_WHAT THE TASK REQUIRES_
Whenever the word "this" turns up in a line below, that line should be copied.

_PROVIDED MATERIAL_

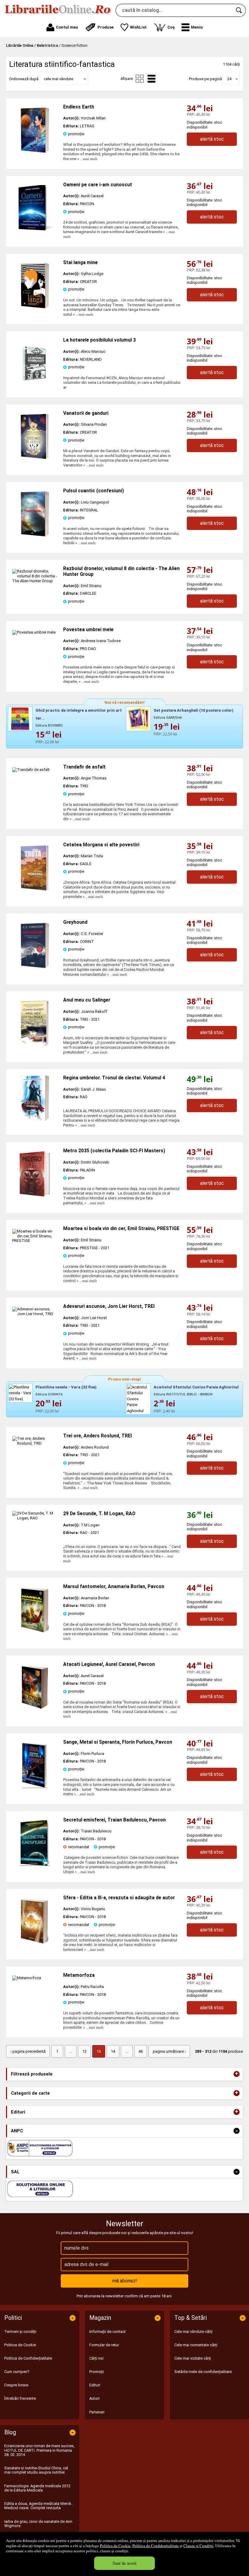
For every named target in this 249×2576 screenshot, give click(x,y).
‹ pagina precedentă (28, 2051)
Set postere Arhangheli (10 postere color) (194, 710)
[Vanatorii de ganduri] (34, 458)
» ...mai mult (86, 158)
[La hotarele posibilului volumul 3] (34, 384)
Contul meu (67, 27)
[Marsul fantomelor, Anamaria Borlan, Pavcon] (34, 1631)
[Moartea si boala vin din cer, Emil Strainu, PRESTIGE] (34, 1240)
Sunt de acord (124, 2563)
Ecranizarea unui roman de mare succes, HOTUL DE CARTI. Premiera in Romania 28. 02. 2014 (39, 2450)
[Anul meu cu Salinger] (34, 1044)
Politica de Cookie (115, 2545)
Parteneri (96, 2412)
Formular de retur (104, 2345)
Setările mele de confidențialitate (203, 2371)
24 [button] (229, 79)
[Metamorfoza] (26, 1978)
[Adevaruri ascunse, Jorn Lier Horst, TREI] (34, 1314)
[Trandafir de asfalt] (30, 769)
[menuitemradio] (140, 79)
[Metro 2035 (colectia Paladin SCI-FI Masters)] (34, 1195)
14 (113, 2051)
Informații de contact (107, 2331)
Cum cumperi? (16, 2371)
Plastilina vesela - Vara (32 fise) (66, 1387)
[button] (192, 27)
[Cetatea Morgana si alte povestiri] (34, 889)
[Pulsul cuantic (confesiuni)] (34, 535)
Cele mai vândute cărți (193, 2331)
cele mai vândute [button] (58, 79)
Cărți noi (96, 2358)
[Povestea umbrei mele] (34, 632)
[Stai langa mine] (34, 307)
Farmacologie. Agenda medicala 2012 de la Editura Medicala (37, 2488)
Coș (167, 26)
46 (140, 2051)
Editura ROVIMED (49, 725)
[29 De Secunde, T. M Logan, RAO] (34, 1533)
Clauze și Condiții (198, 2545)
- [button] (236, 2131)
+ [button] (236, 2074)
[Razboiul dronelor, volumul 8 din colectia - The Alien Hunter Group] (34, 581)
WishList (138, 27)
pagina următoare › (169, 2051)
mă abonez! (124, 2281)
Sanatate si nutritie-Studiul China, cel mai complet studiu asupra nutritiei (36, 2470)
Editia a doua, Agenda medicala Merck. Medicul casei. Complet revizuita (38, 2505)
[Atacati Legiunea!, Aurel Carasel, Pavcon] (34, 1709)
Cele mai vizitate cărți (192, 2358)
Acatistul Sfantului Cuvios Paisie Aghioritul (196, 1387)
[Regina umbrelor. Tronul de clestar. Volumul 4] (34, 1098)
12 (84, 2051)
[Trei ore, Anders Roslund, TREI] (34, 1443)
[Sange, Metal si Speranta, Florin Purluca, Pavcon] (34, 1786)
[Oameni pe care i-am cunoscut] (34, 229)
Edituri (94, 2385)
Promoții (96, 2371)
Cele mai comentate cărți (195, 2345)
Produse (105, 27)
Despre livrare (16, 2385)
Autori (94, 2398)
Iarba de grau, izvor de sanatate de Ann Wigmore (38, 2523)
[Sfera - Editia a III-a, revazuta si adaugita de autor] (34, 1942)
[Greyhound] (34, 967)
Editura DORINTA (49, 1394)
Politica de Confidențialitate (155, 2545)
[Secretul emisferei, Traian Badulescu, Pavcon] (34, 1864)
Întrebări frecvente (20, 2398)
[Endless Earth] (34, 151)
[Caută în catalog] (239, 10)
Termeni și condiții (20, 2331)
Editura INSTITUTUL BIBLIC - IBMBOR (183, 1394)
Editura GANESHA (168, 718)
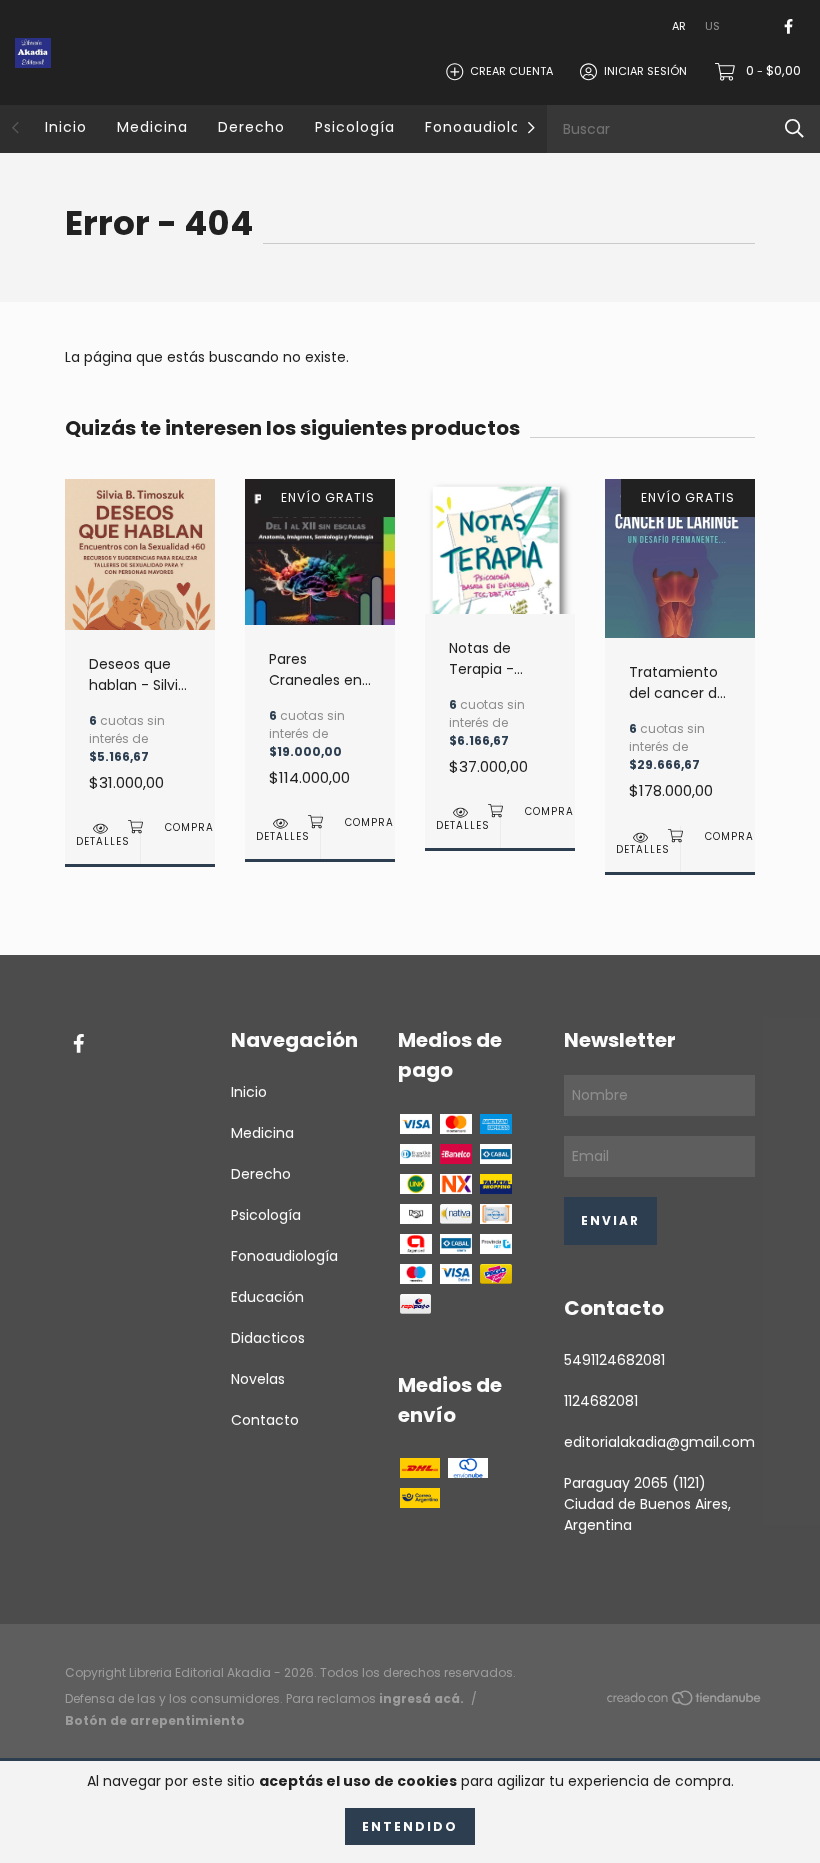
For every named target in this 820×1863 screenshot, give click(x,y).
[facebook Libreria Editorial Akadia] (788, 26)
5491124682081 (614, 1360)
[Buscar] (794, 128)
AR (679, 26)
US (712, 26)
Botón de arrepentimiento (155, 1720)
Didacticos (268, 1338)
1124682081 (601, 1401)
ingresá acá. (421, 1698)
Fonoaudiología (485, 127)
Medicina (152, 127)
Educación (267, 1297)
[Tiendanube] (685, 1702)
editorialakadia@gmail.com (659, 1442)
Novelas (258, 1379)
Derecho (251, 127)
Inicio (66, 127)
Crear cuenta (511, 71)
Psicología (355, 127)
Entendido (410, 1826)
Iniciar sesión (645, 71)
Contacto (265, 1420)
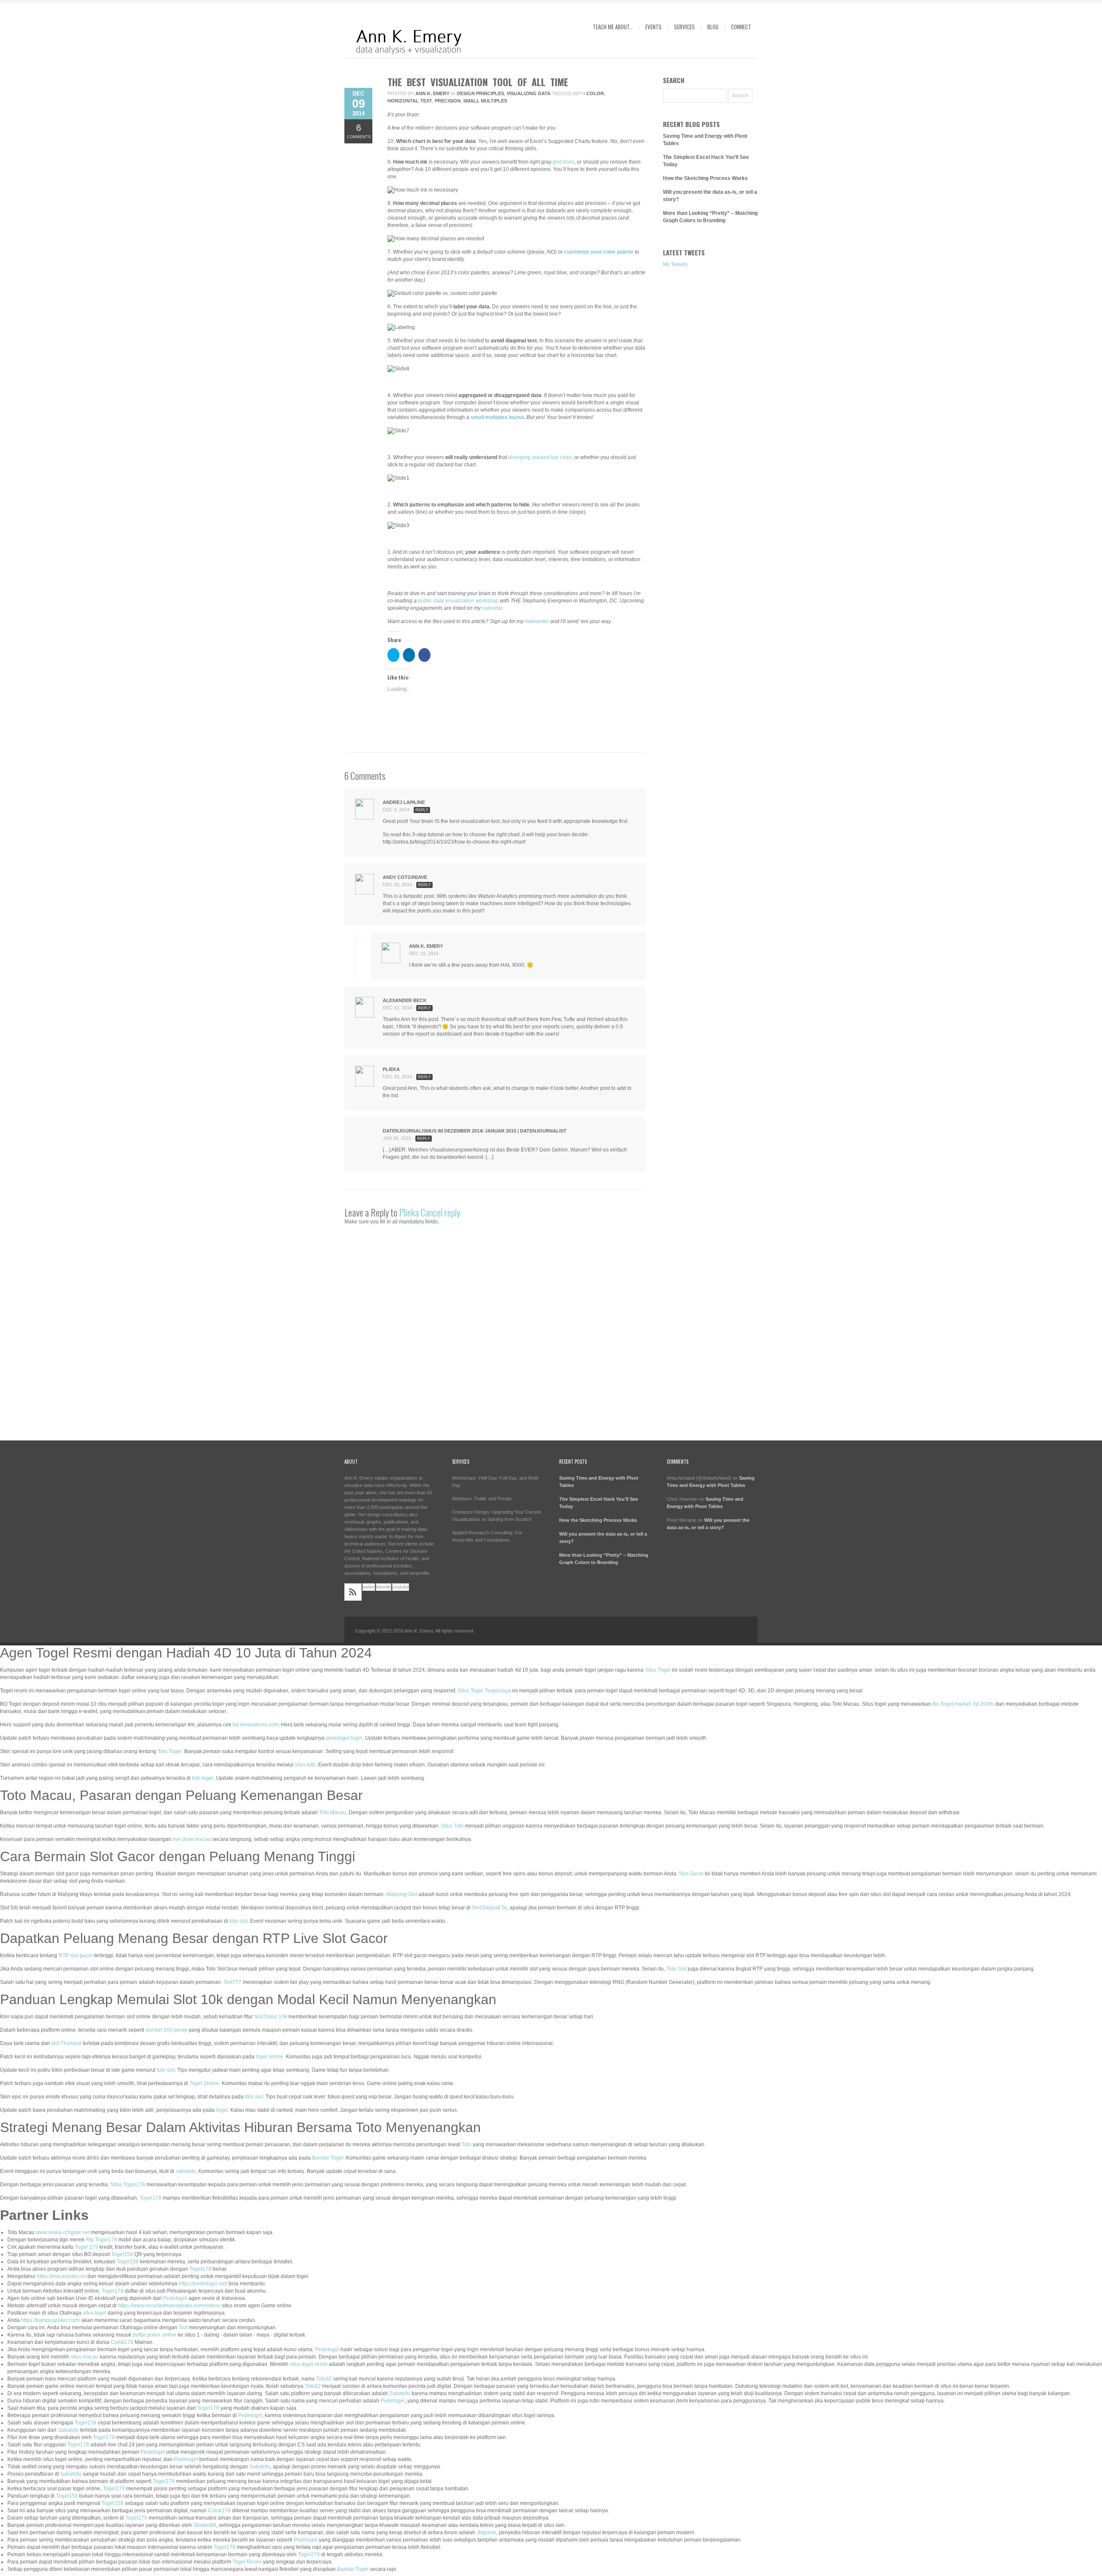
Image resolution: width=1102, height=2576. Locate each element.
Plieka (409, 1212)
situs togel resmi (309, 2364)
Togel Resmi (247, 2562)
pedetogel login (344, 1738)
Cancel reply (440, 1212)
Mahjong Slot (401, 1894)
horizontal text (409, 100)
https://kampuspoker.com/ (50, 2320)
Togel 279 (86, 2247)
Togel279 (164, 2481)
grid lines (563, 162)
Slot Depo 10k (270, 2017)
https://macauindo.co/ (61, 2276)
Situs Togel (658, 1670)
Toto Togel (170, 1751)
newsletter (537, 621)
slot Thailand (66, 2043)
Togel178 (150, 2198)
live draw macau (192, 1839)
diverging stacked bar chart (540, 457)
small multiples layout (497, 417)
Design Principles (480, 93)
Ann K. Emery (432, 93)
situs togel (94, 2313)
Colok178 (122, 2342)
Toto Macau (332, 1812)
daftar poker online (154, 2335)
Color (595, 93)
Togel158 (122, 2254)
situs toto (305, 1765)
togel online (269, 2057)
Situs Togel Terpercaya (484, 1691)
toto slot (238, 1921)
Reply (421, 810)
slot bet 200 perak (166, 2030)
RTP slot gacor (76, 1955)
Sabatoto (399, 2393)
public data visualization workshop (458, 601)
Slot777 (232, 1982)
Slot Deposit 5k (489, 1908)
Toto (466, 2144)
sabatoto (186, 2171)
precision (448, 100)
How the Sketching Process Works (705, 178)
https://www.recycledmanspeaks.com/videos (169, 2306)
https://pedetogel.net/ (203, 2284)
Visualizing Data (529, 93)
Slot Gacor (691, 1874)
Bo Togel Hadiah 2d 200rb (963, 1704)
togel (222, 2110)
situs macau (85, 2357)
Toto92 (324, 2379)
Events (653, 26)
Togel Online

_ANSWER SECTION_
For every named target in this 249×2576 screenshot, give click(x,y).
For every named target in this 820×1863 screenshot, give click(x,y).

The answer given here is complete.